Un tournant politique majeur s’opère au Bénin. Après avoir cédé la présidence à Romuald Wadagni, Patrice Talon effectue un retour remarqué sur la scène nationale en s’emparant de la présidence du Sénat, une première dans l’histoire institutionnelle du pays.
L’élection de Patrice Talon à la tête de la chambre haute du Parlement béninois a été officialisée lors de la séance inaugurale du 6 août 2026. L’ancien locataire du palais de la Marina, connu pour son engagement politique sous la bannière du « Nouveau Départ », se retrouve désormais au cœur du dispositif institutionnel béninois, où il incarne la seconde autorité de l’État.

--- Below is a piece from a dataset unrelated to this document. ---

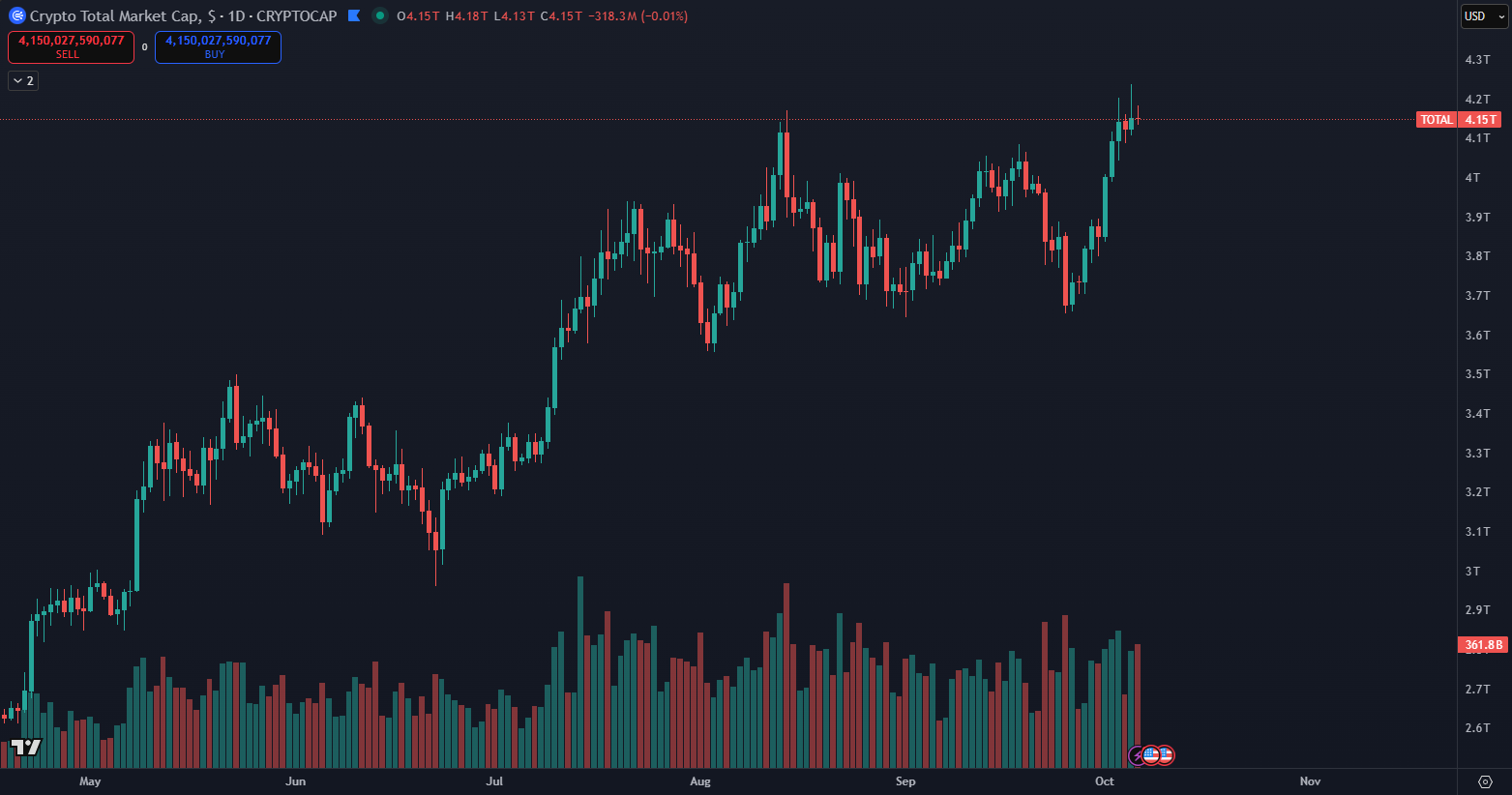This screenshot has height=795, width=1512.
Task: Click the blue flag icon beside CRYPTOCAP
Action: click(x=354, y=15)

Une nomination qui s’inscrit dans la continuité politique
Cette ascension au perchoir du Sénat confirme les anticipations des analystes politiques béninois. Patrice Talon, qui a dirigé le pays pendant une décennie, ne se retire pas des affaires publiques. Son élection à ce poste stratégique souligne sa capacité à maintenir une influence déterminante sur la gouvernance nationale, notamment dans le contrôle des actions gouvernementales.
Un rôle pivot dans le paysage institutionnel
En tant que président du Sénat, Patrice Talon se positionne comme un acteur clé du système politique béninois. Cette institution, issue de la récente révision constitutionnelle, lui confère une place centrale dans l’équilibre des pouvoirs. Son rôle consistera à superviser les travaux législatifs et à veiller au respect des équilibres démocratiques au sein de l’appareil d’État.